À travers sa série Nalini, la photographe indo-britannique Arpita Shah explore l’histoire de sa famille et des générations de femmes qui l’ont précédée. Entre archives, portraits et métaphores florales, elle tisse une œuvre sensible où la mémoire individuelle se mêle à la grande histoire des diasporas.

Arpita Shah est née en Inde, a grandi entre l’Irlande et l’Arabie saoudite, avant de s’installer au Royaume-Uni. Cette « expérience migratoire », comme elle l’appelle, se reflète beaucoup dans sa pratique et les thèmes qu’elle explore. Depuis plus de dix-huit ans, elle collabore avec des femmes issues de divers horizons pour aborder la féminité, le déplacement culturel et l’héritage ancestral. L’origine de sa série Nalini remonte à un moment aussi intime que douloureux. En 2014, en voyage dans le Gujarat avec sa mère, Arpita Shah apprend que sa grand-mère est dans le coma. À son réveil, trois semaines plus tard, celle-ci prononce des mots qui marqueront l’artiste à vie : « J’ai juste rêvé que je flottais dans la mer, entre l’Afrique et l’Inde. » Pour la photographe, cette phrase déclenche la nécessité de créer une œuvre qui raconte cette histoire familiale éparpillée entre l’Inde, l’Afrique et l’Europe.

Intitulée du prénom de sa grand-mère, la série porte une double résonance. « Je voulais en apprendre davantage sur elle, sur mes ancêtres et sur ma famille, mais Nalini signifie aussi “fleur de lotus” en sanskrit. Dans la mythologie hindoue, elle symbolise la fertilité, l’utérus et la renaissance », précise-t-elle. L’artiste utilise ainsi la fleur comme un fil conducteur, hommage aux femmes de sa lignée, mais aussi métaphore des cycles de vie, du déracinement et de la mémoire. Un travail au long cours qui combine portraits, paysages, objets et archives. « Je voulais que les images évoquent certains souvenirs, émotions et expériences des femmes de ma famille. Dans la plupart des portraits, je ne révèle que des fragments des femmes, afin que les spectateur·rices ressentent le même désir et la même nostalgie que moi », confie-t-elle.

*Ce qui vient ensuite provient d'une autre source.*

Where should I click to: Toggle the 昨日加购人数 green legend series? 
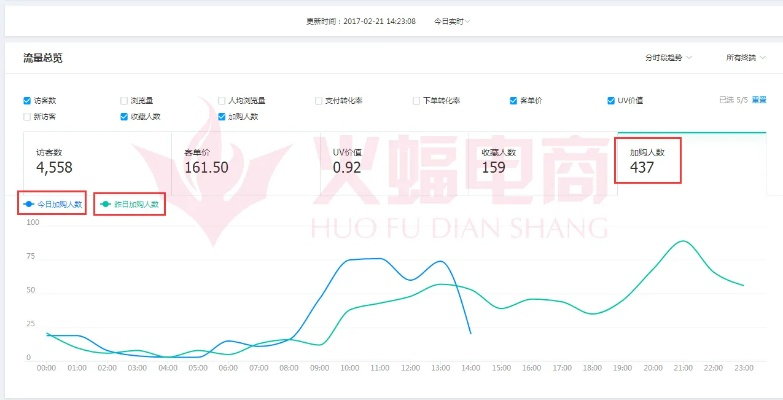coord(129,205)
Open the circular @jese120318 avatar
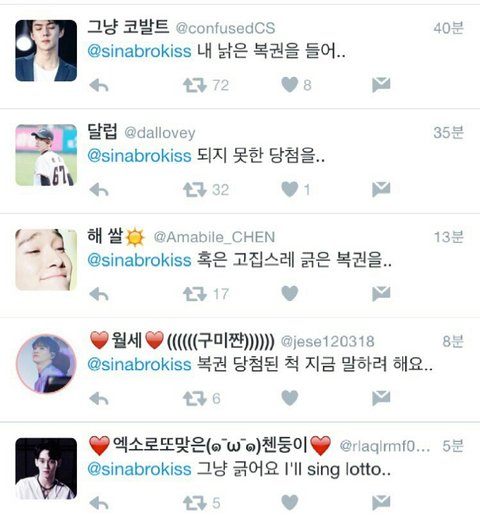Image resolution: width=480 pixels, height=517 pixels. pyautogui.click(x=46, y=364)
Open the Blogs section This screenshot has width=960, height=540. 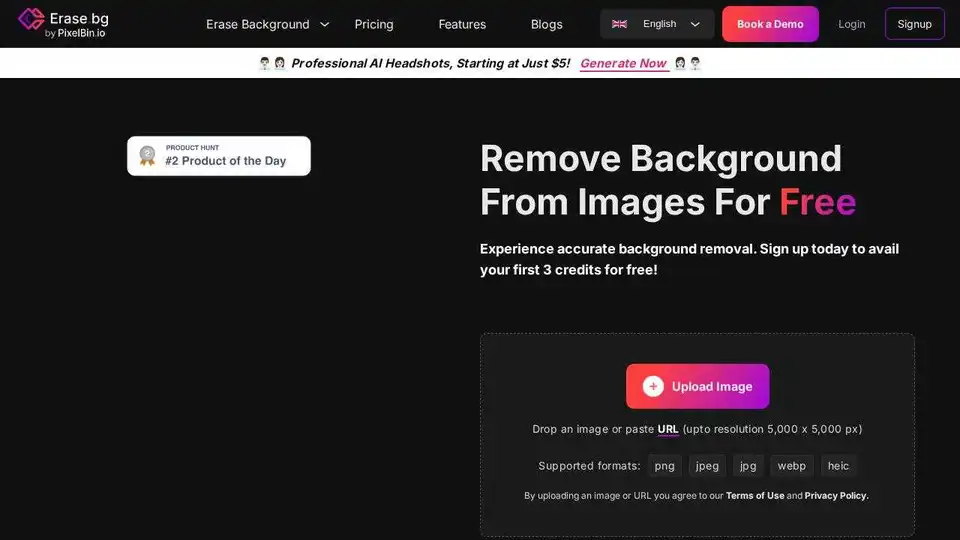point(547,24)
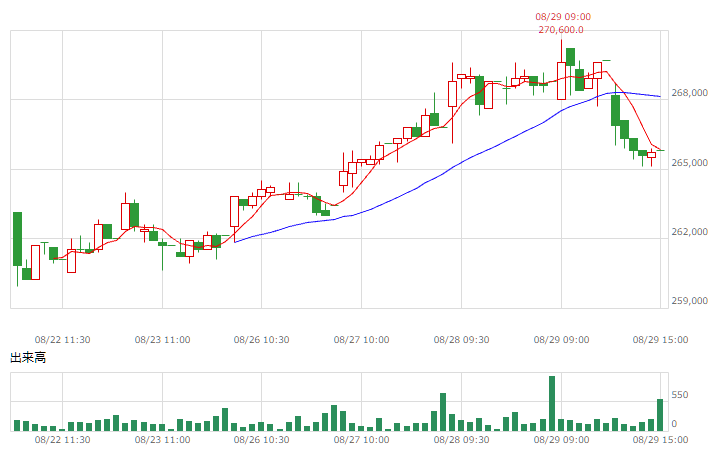Click the 08/29 09:00 peak annotation
The height and width of the screenshot is (457, 721).
[x=563, y=17]

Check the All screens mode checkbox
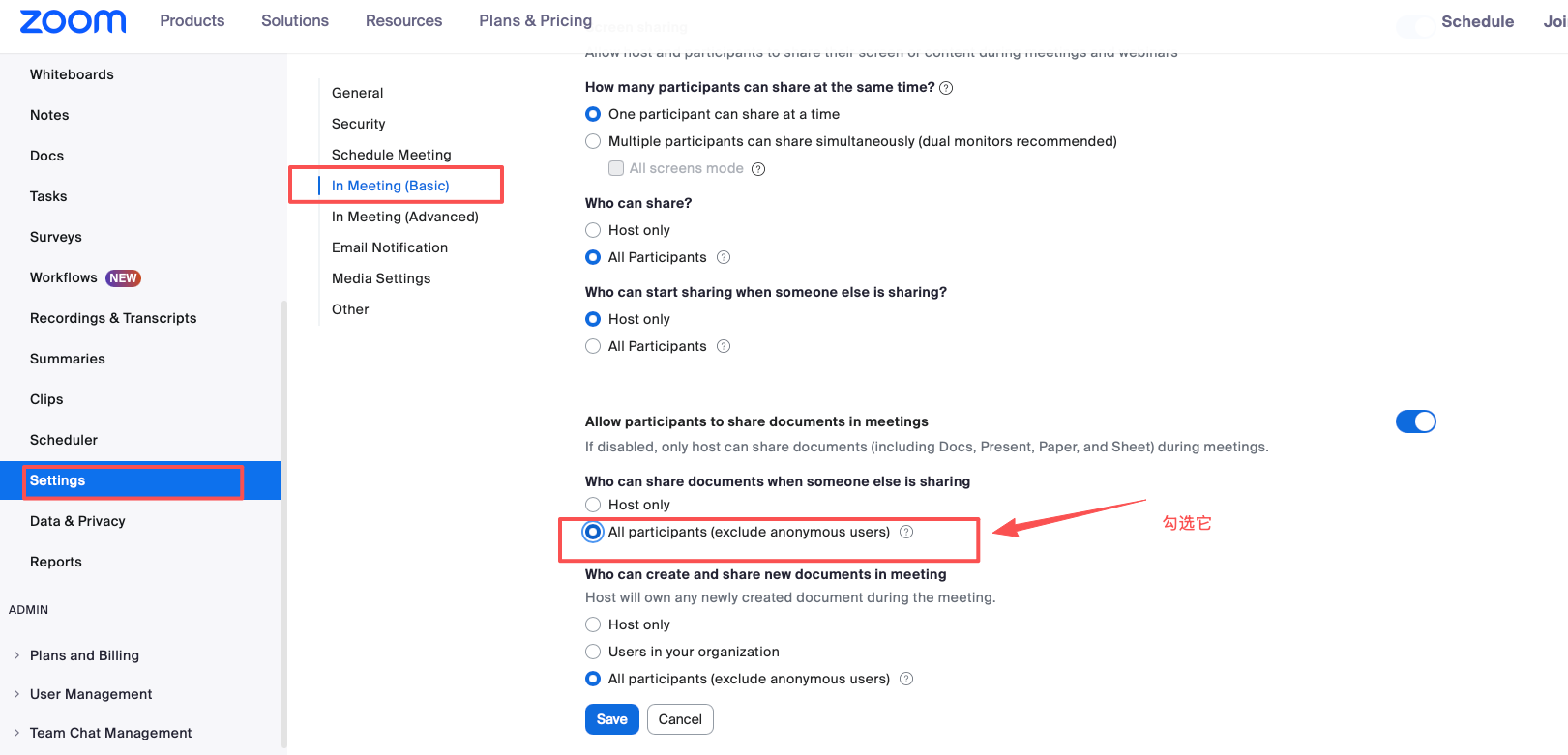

Un peigne sur lequel sont accrochés quelques cheveux blancs
© Arpita Shah
Portrait d'une femme en sari rose, de dos, aux cheveux noirs et longs. Elle fait face à un buisson de bougainvilliers
© Arpita Shah
Des fleurs roses desquelles jaillit une natte de cheveux gris
© Arpita Shah

Faire coexister les générations

Au cœur de Nalini, les archives familiales jouent un rôle central. Arpita Shah les décrit comme « de précieuses pièces de puzzle qui ont traversé le temps, les continents et les peuples ». Ses découvertes vont des photos de studio prises à Nairobi, dans les années 1920, aux clichés réalisés en Inde dans les années 1950 et 1960. Ces images, loin d’être de simples vestiges, deviennent des matériaux de création. Ainsi, l’artiste les met en scène comme des reliques. « Vous trouverez dans cette série des images d’archives nichées dans du sable ou des fleurs récoltées dans des lieux importants », indique-t-elle. Son cliché « White Sands » illustre parfaitement ce geste. Elle y place la photo d’identité de sa mère, adolescente, dans du sable blanc ramassé au port de Mombasa, point de passage de sa grand-mère dans son enfance. « Cette photo d’archive représente désormais les quatre générations de femmes de ma famille, nous permettant de coexister en un seul cadre. »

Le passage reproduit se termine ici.